Peki; gerçekten dershaneler üstünden yürütülen bir savaş mıdır söz konusu olan, yoksa çok önceleri seslendirilen ve “süpürmeyin” çıkışıyla ertelenen ABD’nin Gülen cemaati üstünden AKP ile oluşturduğu koalisyonu şimdi sona mı eriyor? Gerçekte canım Yurdumun siyasetine; Sarıgül’ün liderliğini yaptığı TDH (Türkiye değişim hareketi) ile CHP koalisyonu üstünden yeni şekil verme çalışmaları mı var kavganın arkasında?

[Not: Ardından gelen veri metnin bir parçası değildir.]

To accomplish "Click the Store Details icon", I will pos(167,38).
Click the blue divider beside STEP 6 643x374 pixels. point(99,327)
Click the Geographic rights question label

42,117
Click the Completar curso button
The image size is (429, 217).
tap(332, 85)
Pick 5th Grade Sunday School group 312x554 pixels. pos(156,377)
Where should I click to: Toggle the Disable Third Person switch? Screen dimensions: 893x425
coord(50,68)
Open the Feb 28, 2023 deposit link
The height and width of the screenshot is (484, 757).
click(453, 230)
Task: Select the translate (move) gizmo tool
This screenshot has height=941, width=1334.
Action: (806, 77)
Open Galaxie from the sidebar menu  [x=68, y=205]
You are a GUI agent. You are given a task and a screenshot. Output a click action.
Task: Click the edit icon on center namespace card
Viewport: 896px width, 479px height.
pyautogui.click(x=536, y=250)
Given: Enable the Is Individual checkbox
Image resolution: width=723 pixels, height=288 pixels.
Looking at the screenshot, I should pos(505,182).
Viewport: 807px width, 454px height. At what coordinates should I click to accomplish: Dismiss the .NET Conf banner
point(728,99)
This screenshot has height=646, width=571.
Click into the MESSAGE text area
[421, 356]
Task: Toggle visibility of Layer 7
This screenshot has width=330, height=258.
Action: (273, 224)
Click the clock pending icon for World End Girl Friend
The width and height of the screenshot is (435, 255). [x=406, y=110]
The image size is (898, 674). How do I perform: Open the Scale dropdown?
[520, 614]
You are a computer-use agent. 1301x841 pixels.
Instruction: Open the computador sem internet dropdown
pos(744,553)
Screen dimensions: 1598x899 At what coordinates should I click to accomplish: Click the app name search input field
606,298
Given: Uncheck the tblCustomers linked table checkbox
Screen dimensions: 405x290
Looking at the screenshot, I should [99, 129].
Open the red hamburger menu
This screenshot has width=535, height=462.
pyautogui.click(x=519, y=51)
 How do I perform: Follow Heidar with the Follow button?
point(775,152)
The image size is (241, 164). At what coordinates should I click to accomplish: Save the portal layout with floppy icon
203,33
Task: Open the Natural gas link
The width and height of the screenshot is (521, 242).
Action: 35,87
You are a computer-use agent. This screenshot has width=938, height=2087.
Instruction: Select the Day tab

Yani bu güne kadar yani yaklaşık 50 yıldır devletin verdiği eğitimin dershaneler açarak baltalanması konusundan hiçbir rahatsızlık duymadan dershaneleri kuran zihniyetin birden öğretimin irtifa kaybetmesinin nedeni tayini herhalde kayıkçı kavgası olsa gerek… Acaba bugünlerde ABD ye gitmekte olan bir muhalefet partisi lideri üstünden canım Yurduma yeni bir çeki düzen verme çalışmalarının yapılmasını engellemeye yönelik bir baskı aracımıdır, bu dershane kapatma işi… Utanmadan; adının önünde “milli” sözcüğü bulunan 2 bakanlıktan birinin son 50 yıldır içini boşaltan bir ırkın afadı olacaksın, bidayette devletin dayattığına karşı çıktığın beyanıyla okullar gebersin dershaneler ve özel okullar gönensin, kapitalizmin ve emperyalizmin sömürü çarklarına karşı duymayacak bir nesil için çalışacaksın, sonra gak guk…

Daha 3 yıl bile dolmamış olmasına rağmen; dün Türkmenistan’da Fettullah Gülen cemaatine bağlı okulları kapatırken burada alkış tutanlar şimdi bakıyorum AKP Hükümetince aynı cemaate bağlı dershanelerin kapatılmasına ateş püskürüyorlar, anlamak mümkün değil vallahi… Ama sonuç itibariyle, onların 3 yıl önce yaptığını buradaki takipçileri nihayet ve eksik biçimiyle yerine getirmektedir…

Son söz acaba; dünyayı değerlendirmede de olduğu üzere dershane kapatma konusunda da “dost-düşman” tefrikinde yanlış kılavuzlar mı takip edilmektedir, konu üstüne ister konunun uzmanı ister hiç bilmeyeni olsun mutlaka ve mutlaka tefekkür etmelidir?